-- PROVIDED PASSAGE --
[start]
Iceland’s economic future continues to be bleak, with inflation increasing again in May and threatening to precipitate the first recession since the early 90s. An OECD report stated that an economic recession in Iceland now appears “imminent”.
This is despite the best efforts of the Icelandic government and central bank to stabilize the currency, the króna (ISK), which has fallen by around 24 percent against the euro since the beginning of the year.
Last month, an agreement was reached between the Icelandic central bank (Sedlabanki) and three central banks of Scandinavian countries, Sweden, Denmark and Norway. The deal, coming after interest rates had been raised to a record high of 15.5 percent, allows the Icelandic central bank to borrow 1.5 billion euros from the central banks, in order to increase its currency reserves. The measure will almost double the amount of reserves at the disposal of Sedlabanki.
The agreement stemmed from concerns that Sedlabanki would not be able to support Iceland’s main investment banks, Kaupthing, Landsbanki and Glittnir, in the event that they default on their payments. These three banks possess assets nine times the country’s GDP, an expansion which has been funded by borrowing cheaply in international financial markets. As a result of the credit crisis it is feared that the banks will be unable to access the liquidity in international markets they require.
Following the deal, Sedlabanki announced a proposal at the end of May to allow for the sale of ISK500 billion ($6.4 billion) in foreign currency bonds to further expand its currency reserves. Yet it has attempted to insist that both measures are simply precautionary and that it does not intend to utilize all of the funds raised.
Prime Minister Geir Haarde and finance minister Arni Mathiesen have tried to remain positive. While accepting that the economy will slow over the next year or two, Mathiesen stated, “I don’t think we have to be overly worried. As things have developed the downside risks are mainly linked to world developments.”
World economic developments are hardly a source of comfort.
Data released on June 12 confirmed that GDP shrank by 3.7 percent in the first quarter of this year. The reduction meant that Iceland’s economy achieved an annual growth rate of 1.1 percent during January-March as compared with 4.6 percent in the last quarter of 2007. The gloomy outlook was explained by Glitnir analyst Hjordis Vilhjamsdottir who noted, “Our GDP growth forecast for 2008 is zero percent.
[end]
-- SUPPLIED MATERIAL --
[start]
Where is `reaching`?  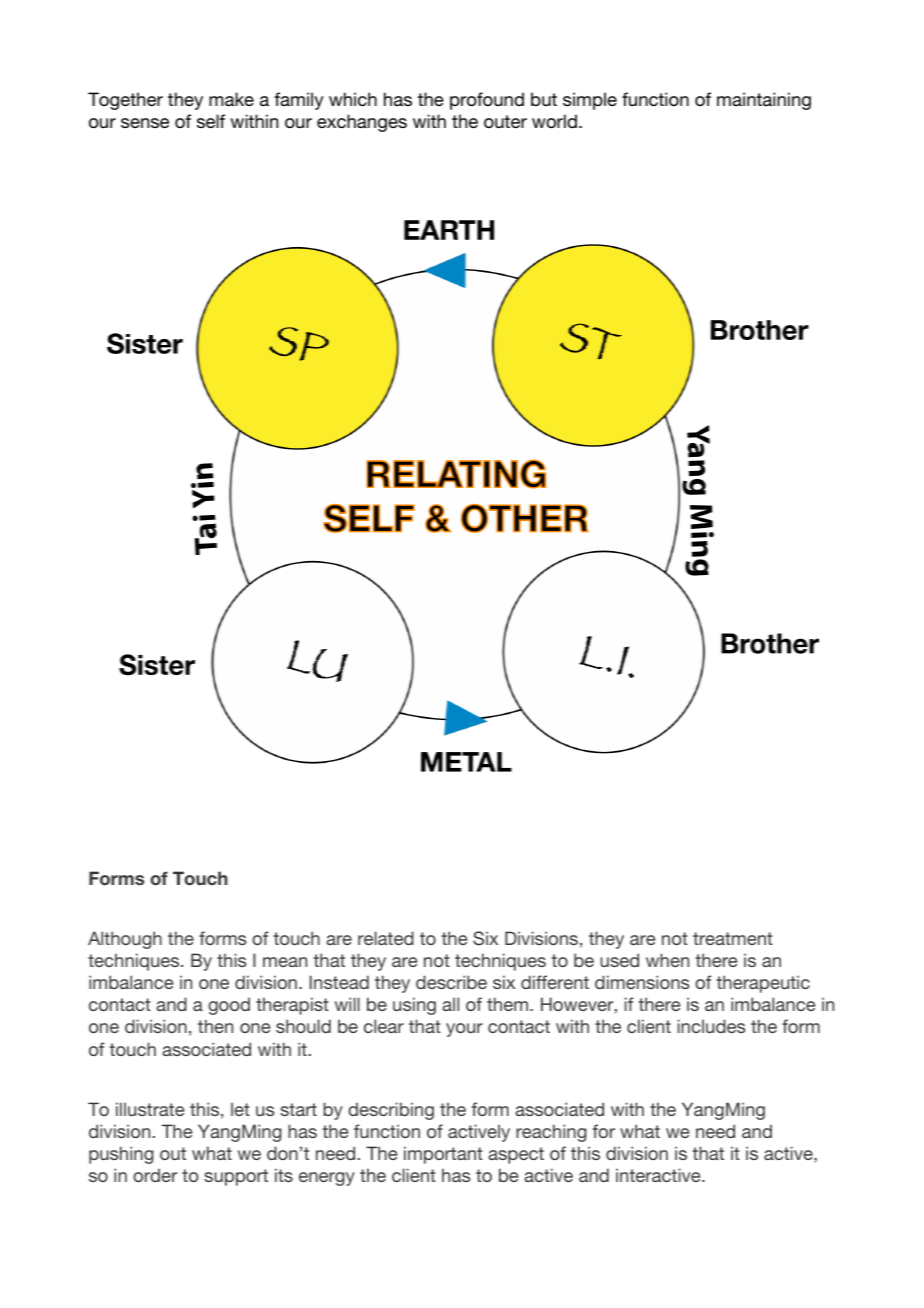
reaching is located at coordinates (551, 1133).
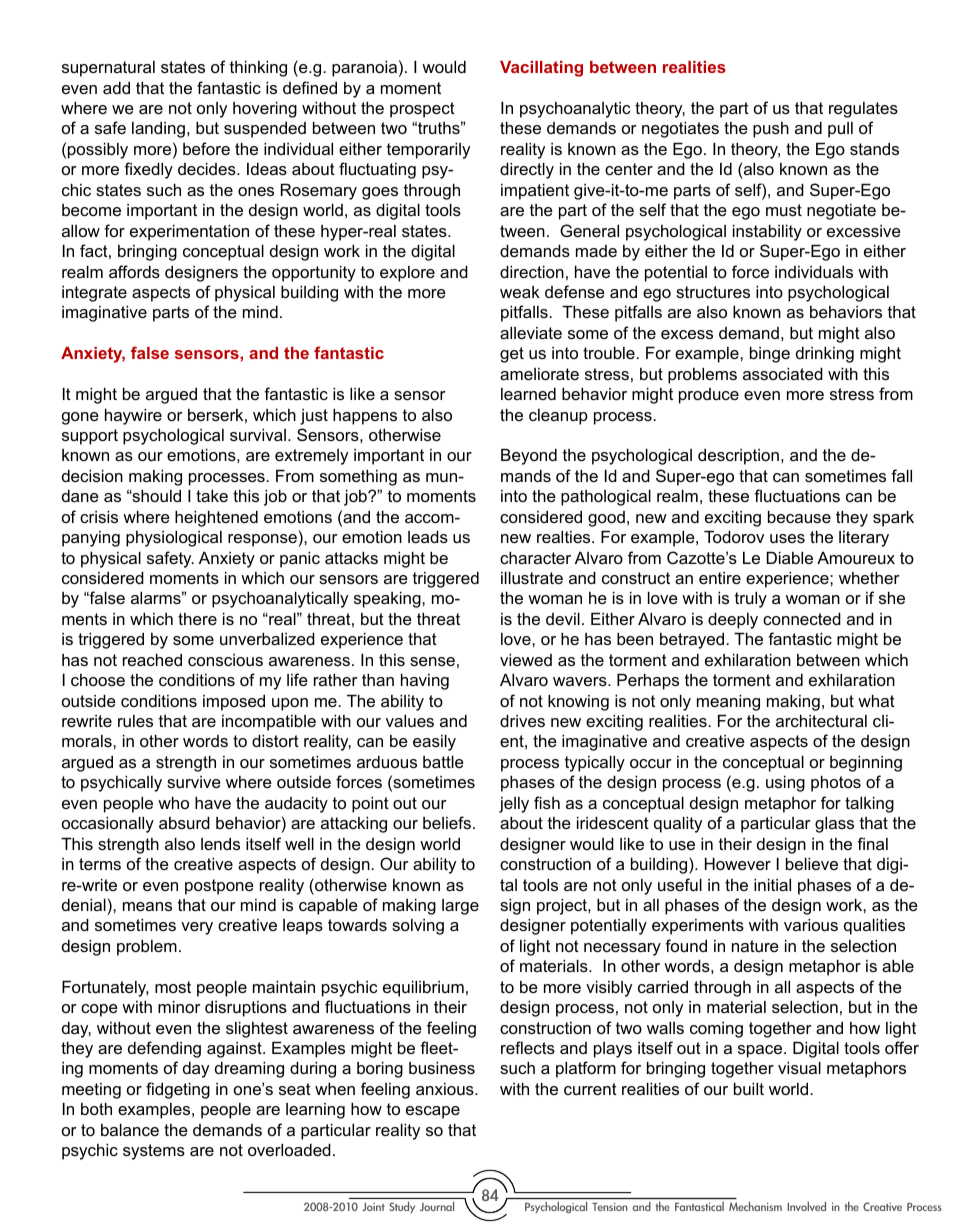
[end]
Please print the passage of the article on Iceland's economy starting with "Last month, an" and going on through "disposal of Sedlabanki.", word for word. The listing comes from a different source than the article on Iceland's economy.

Last month, an agreement was reached between the Icelandic central bank (Sedlabanki) and three central banks of Scandinavian countries, Sweden, Denmark and Norway. The deal, coming after interest rates had been raised to a record high of 15.5 percent, allows the Icelandic central bank to borrow 1.5 billion euros from the central banks, in order to increase its currency reserves. The measure will almost double the amount of reserves at the disposal of Sedlabanki.